**PROBLEMS AND TASKS:**
A. Duplicate the portion of the tattoo thread below from "Well this was" up to and including "(Aug 4, 2006)".
B. List every username that appears as a post author in the tattoo thread below.

**QUOTED PASSAGE:**
________________________

# The last work on my Right Arm Tattoo



## geisthexe (Jan 18, 2007)

__
Sensitive content, not recommended for those under 18
Show Content




























Well this was a the longest sitting I have done since Sean has started my tattoos on my arms. I sat for just about 5 hours. My arm was so swollen and in pain ... Tattoos are draining my brain!!! :hammer:

Tell me what ya think

Deb


----------



## wheezie (Aug 4, 2006)

thats pretty sweet


----------



## texpitbull2 (Aug 13, 2007)

niceeeeeeeeeeeeeeeeeeeeee. so when do I start my learning under him LOL?


----------



## HenRoc N FelBel (Jan 2, 2008)

Nice. Ive got a few myself and was actually considering getting a portrait of my dog on my upper inner arm, just something small. Is that one of your own dogs or is it just a dog in general.

________________________

**DATASET ROWS:**
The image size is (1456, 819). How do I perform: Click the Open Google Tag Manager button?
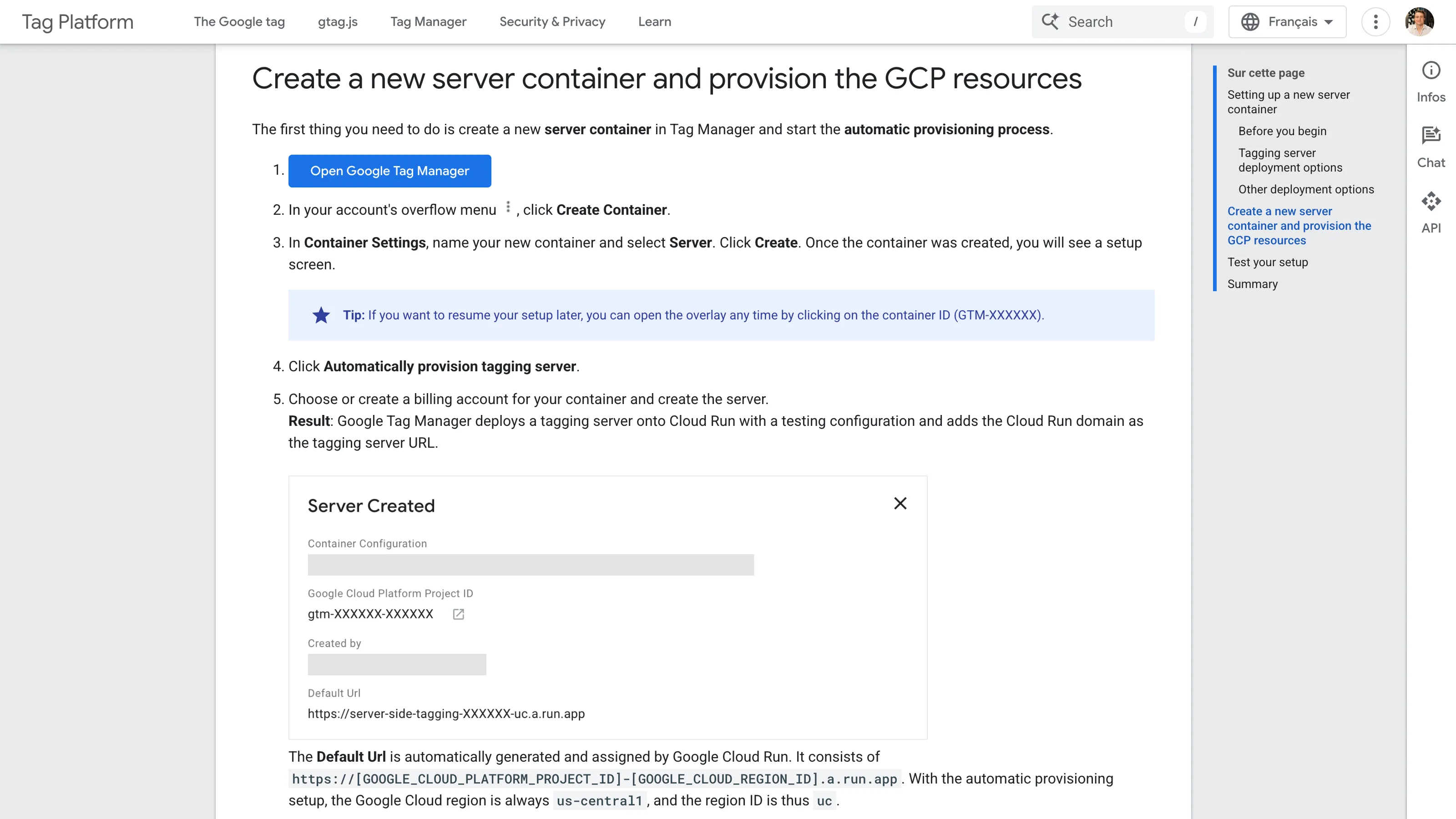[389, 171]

________________________

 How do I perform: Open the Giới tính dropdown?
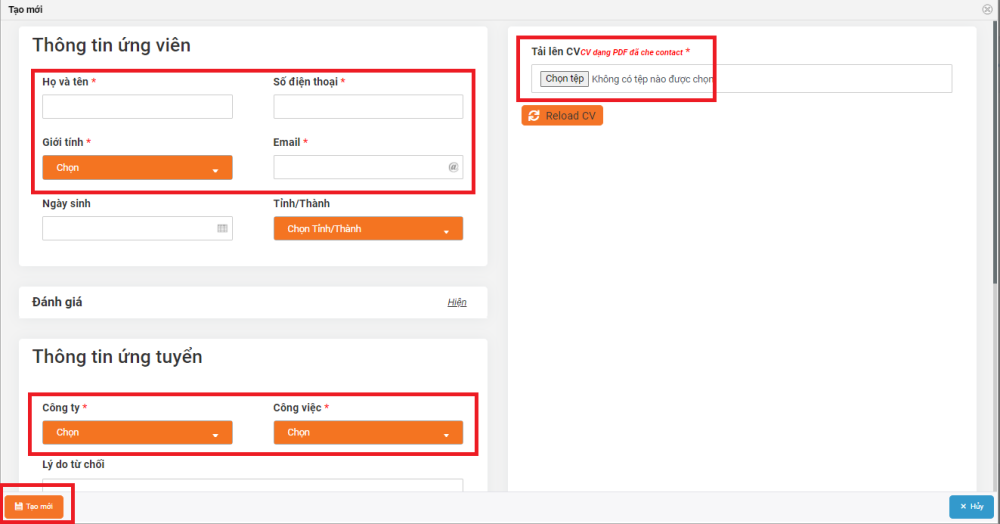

________________________

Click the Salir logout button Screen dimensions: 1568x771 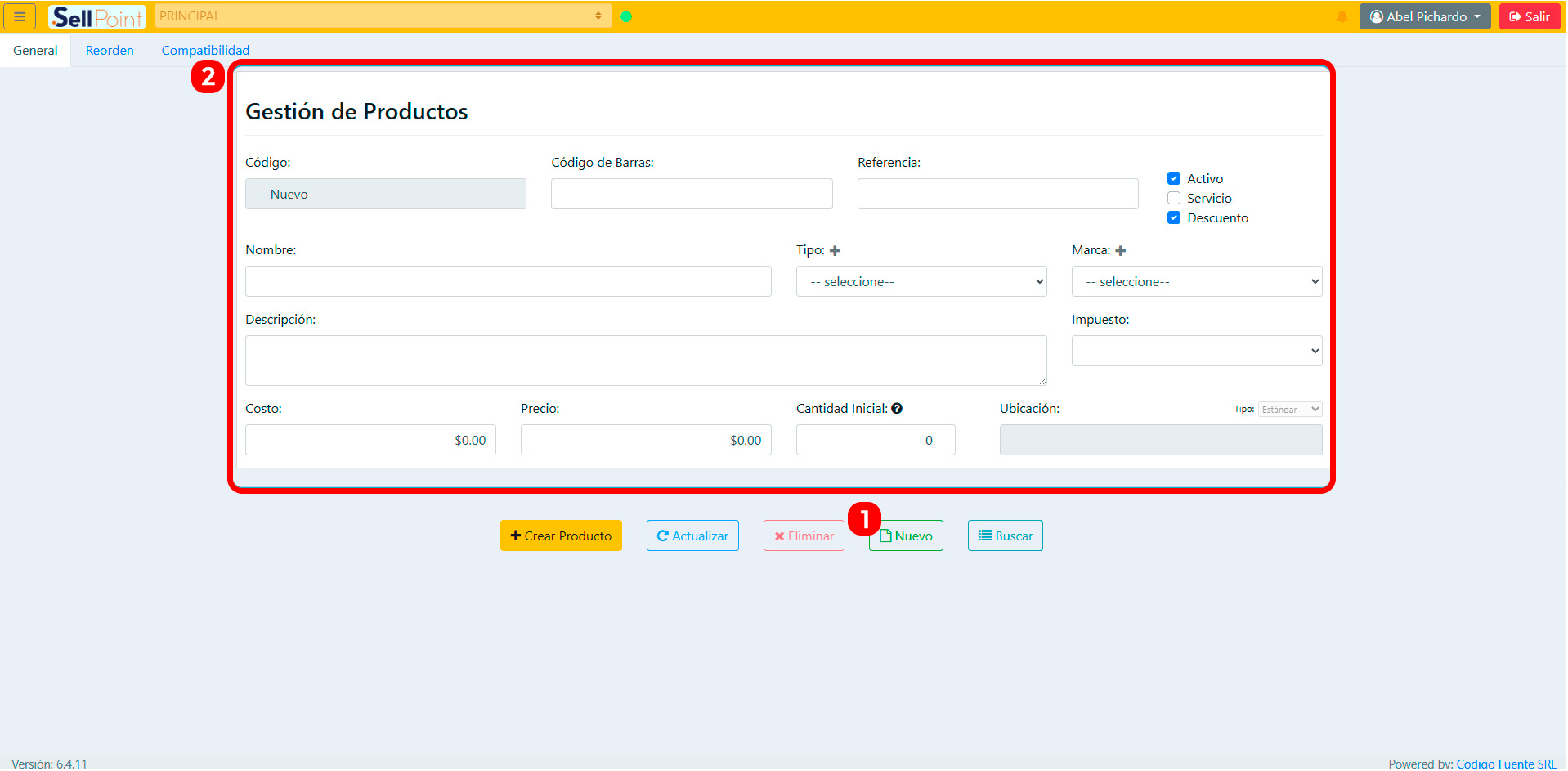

________________________

**TASK-BY-TASK RESULTS:**
A.
Well this was a the longest sitting I have done since Sean has started my tattoos on my arms. I sat for just about 5 hours. My arm was so swollen and in pain ... Tattoos are draining my brain!!! :hammer:

Tell me what ya think

Deb


----------



## wheezie (Aug 4, 2006)

B.
geisthexe
wheezie
texpitbull2
HenRoc N FelBel